Nel 1993 Franco e Roberta Calarota propongono un'innovativa e importante mostra sull'arte di Gino Severini, intitolata: "Gino Severini: la regola, la maschera, il sacro". Nella sede principale della Galleria d'Arte Maggiore g.a.m.  di Bologna ricostruiscono in originale, la "Sala delle Maschere", un'intera stanza del Castello di Montegufoni affrescata da Severini nel 1921 su commisione di George Sitwell.

 

Gino Severini (Cortona, 1883 - Parigi, 1966)
Già dotato di una tecnica rigorosa fin dai primi anni del '900 (Via di Porta Pinciana al tramonto, 1903), il suo trasferimento a Roma determina l'incontro con le amicizie che dureranno una vita: insieme a Umberto Boccioni studia nell'atelier di Giacomo Balla e firma, insieme a Luigi Russolo e Carlo Carrà, il Manifesto della pittura futurista nel 1910. Il futurismo di Severini, soprattutto dopo i soggiorni a Parigi e le amicizie con Pablo Picasso, Georges Braque e Juan Gris, è pregno del Cubismo che sta nascendo proprio in quegli anni: in una fusione unica nel suo genere, le diverse visioni date dalla scomposizione analitica del soggetto vengono articolate su equilibri dettati dalla geometria; ma se i suoi compagni inneggiano alla macchina e al progresso come soggetto principale, Severini trae invece ispirazione dai cabarets e dai locali notturni (Danse de l'ours, 1913-14; Danseuse dans la lumière, 1913-14). La scelta è determinata anche dalla sperimentazione con il collage e ne apre le potenzialità ai dadaisti e ai surrealisti.

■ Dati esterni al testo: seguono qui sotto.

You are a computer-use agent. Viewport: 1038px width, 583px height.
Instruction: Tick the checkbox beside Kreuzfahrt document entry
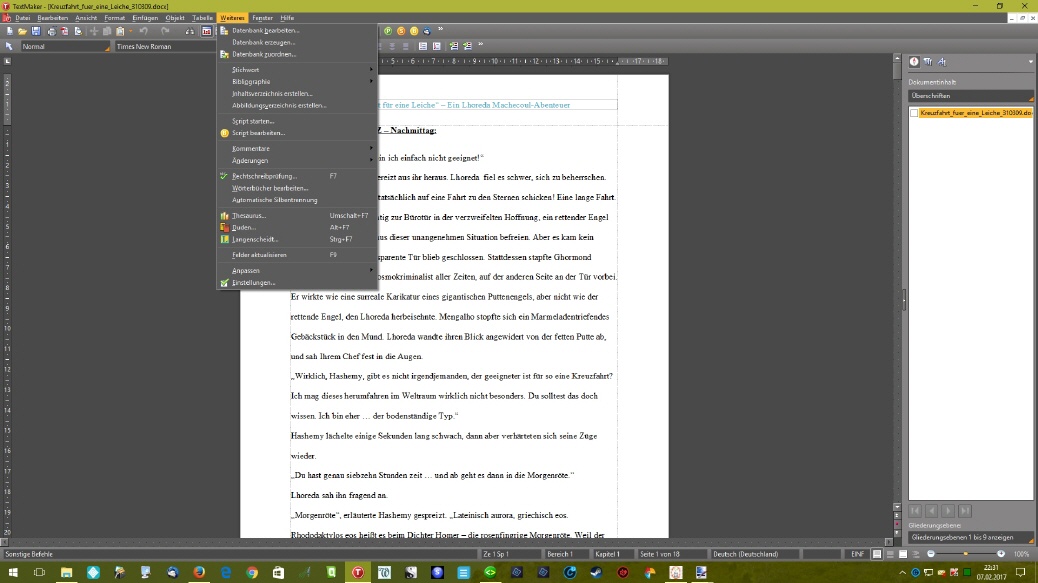(914, 113)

E' verso il 1920 che il pittore avverte il bisogno di rispondere a un tipo di ispirazione diversa, più legata al riscoprire il valore intrinseco dei numeri per applicarlo a un nuovo rapporto arte-scienza: Severini si pone nell'ottica di dare una regola all'intuizione e si unisce così al gruppo dei "Valori Plastici", rivista fondata nel 1918 da Mario Broglio (Paniers de raisins et bouteille, 1919; Natura morta con rose e frutta, 1919). 

Nel 1921 pubblica il libretto "Du Cubisme au classicisme", dove cerca di legittimare il Cubismo spiegando come l'artista debba lavorare conoscendo alla perfezione la geometria. 

Severini torna a Parigi nel 1923 e, animato da una ritrovata fede cattolica, si dedica all'arte sacra e al mosaico. Sono modi, per lui, di ritrovare le tracce di Masaccio, Piero della Francesca, Paolo Uccello e Luca Signorelli: artisti che fanno parte della sua "toscanità" e lo aiutano a rappresentare non l'episodio sacro, ma il "sacro" in quanto tale, esattamente come le ballerine del 1913 rappresentavano non il soggetto in sé, ma la sensazione dinamica che emanavano. 

Nel 1932 partecipa alla Biennale di Venezia con il gruppo degli italiani a Parigi. La sua prima, importante retrospettiva avviene ad Amsterdam presso la galleria Huinck & Sherjon: il successo immediato sul mercato tutt'ora spiega la grande presenza di opere di Severini in molte collezioni olandesi.

Nel 1935 vince il Premio per la pittura alla Quadriennale di Roma (oltre alla Legione d'Onore francese nello stesso anno) e si stabilisce nella capitale. Durante il conflitto il pittore si trova a Roma e si lascia soprattutto attrarre dalla natura morta e dal pensiero di Matisse, da cui assorbe l'attitudine a far emergere l' "espressione" dall'opera, traducendola come il complesso in cui sono disposte le forme e tracciate tutte le linee, l'alternanza fra gli spazi pieni e vuoti. 

Muore il 26 febbraio 1966 a Parigi. 

Le opere dell'artista sono esposte in tutte le maggiori sedi espositive italiane: Galleria nazionale d'arte moderna e contemporanea (Roma), GAM (Torino), Museo dell'Accademia etrusca (Cortona), Peggy Guggenheim Collection (Venezia). All'estero, si possono ammirare presso: Museum de Fundatie (Paesi Bassi), Guggenheim Museum (New York), MoMa (New York).